The rut is about to explode and you need to be aggressive to lure in that monster buck in your area.
When the temperature starts to drop and store shelves sit empty of buck lure, it's safe to say that the rut is about to explode.
It seems like second nature to so many hunters to break out the buck lure, a few scent wicks and blow on the grunt tube a few times; yet, rattling seems like something only for television. Regardless of the doe to buck ratio or age of the bucks in your area, rattling at the right time can tip the odds in your favor and help to bring out a weary buck.

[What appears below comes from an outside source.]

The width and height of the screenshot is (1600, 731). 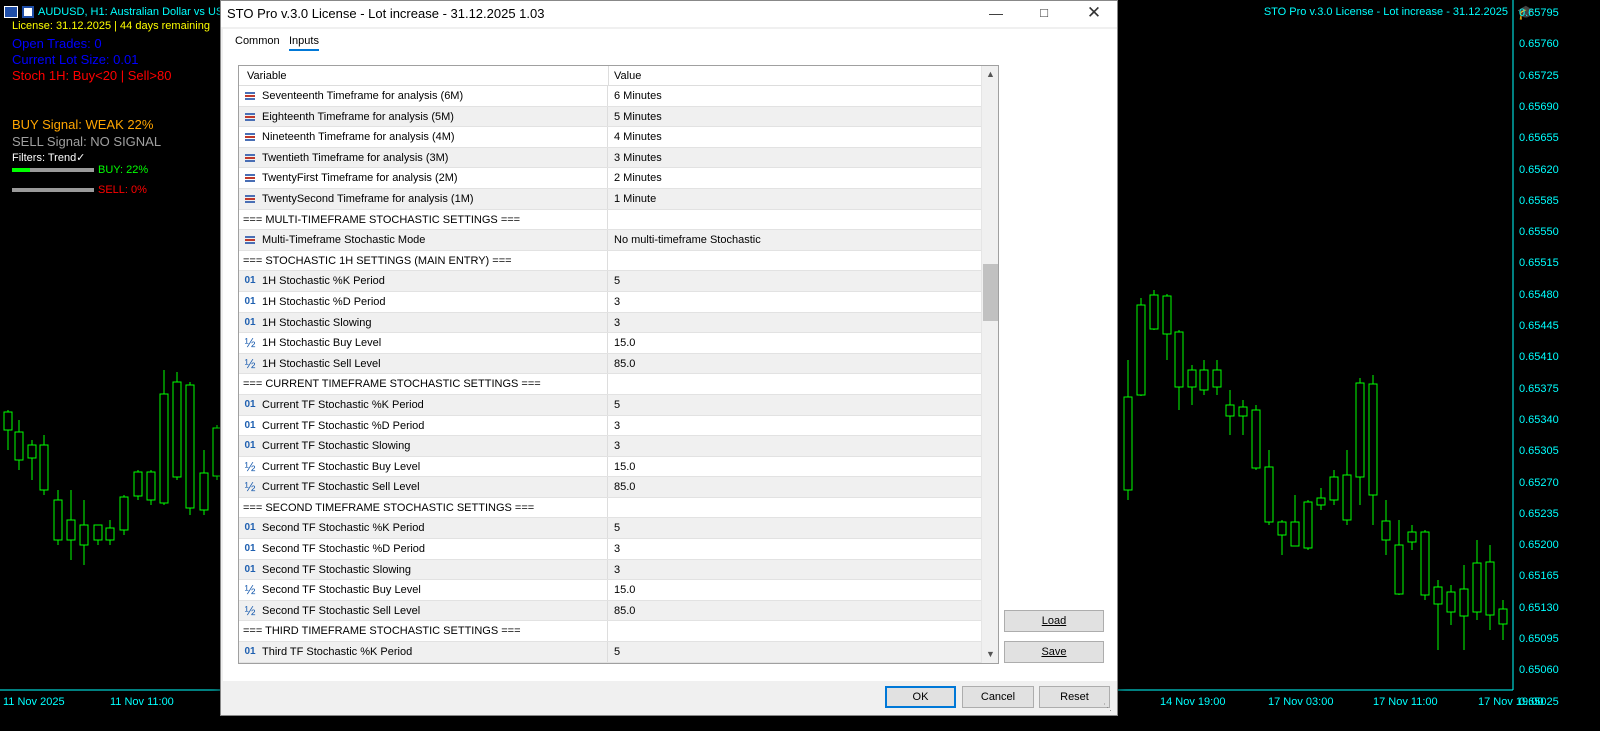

It's time to break out the antlers and shake up the woods.
1. Easy does it.
One of the biggest misconceptions when using rattling antlers is to create the biggest heavy-weight fight in the entire county. Hitting the antlers together as hard as possible isn't as important as generating a fight from start to finish, which will spark curiosity throughout the woods.
Start off by lightly hitting the tips of the two antlers together and then gradually work the rest of the antlers into the sequence. Keep in mind that sounding like a pair of immature bucks might draw in a few smaller bucks first, but don't view this as a bad thing.
The more bucks coming together in one area will eventually help lure out the big guy.
2. Take breaks and start again.
Much like using a grunt tube, being successful at rattling in a big buck is about creating a scene.
Once you've begun your rattling sequence, continue it for 30-45 seconds and take a break for a minute or two. After a couple of minutes has elapsed, start rattling again.
Continuing this sequence 3-5 times will be enough to convince an elusive buck in the area that two young guns are going at it about something. He won't be able to keep himself away.
3. Rake a tree.
Having that trusty set of antlers in your pack can be used for much more than just rattling.
Using both antlers, rake the tree bark that you're sitting next to a couple of times to sound like a buck making a fresh rub. If you're on the ground, get the antlers into a small bush or sapling to create a thrashing sound.
The key with using brush or bark around you is not to create excess movement as interested bucks will pick up on that while they're making their way to your location. The dominant buck in the area won't be able to stand that another buck is making rubs in his zone.
4. Watch your wind.
Bucks listening to the sounds of clashing antlers will be expecting to smell other bucks in the area that they're coming to.
The majority of bucks will want to approach the fight from the downwind direction, so be aware of the wind while rattling. To help fool him even more, now is a great time to use doe-in-heat or buck urine scents to help bring him in close for a shot.
Being as realistic as possible when using rattling antlers is most important. As tempting as it can be to whack two antlers together to sound like a couple of 170-class deer, remember that too much action can spook bucks away, as they can be threatened by two really mature bucks.
Good luck hitting the horns this season and be on the lookout for bucks coming in to watch a fight.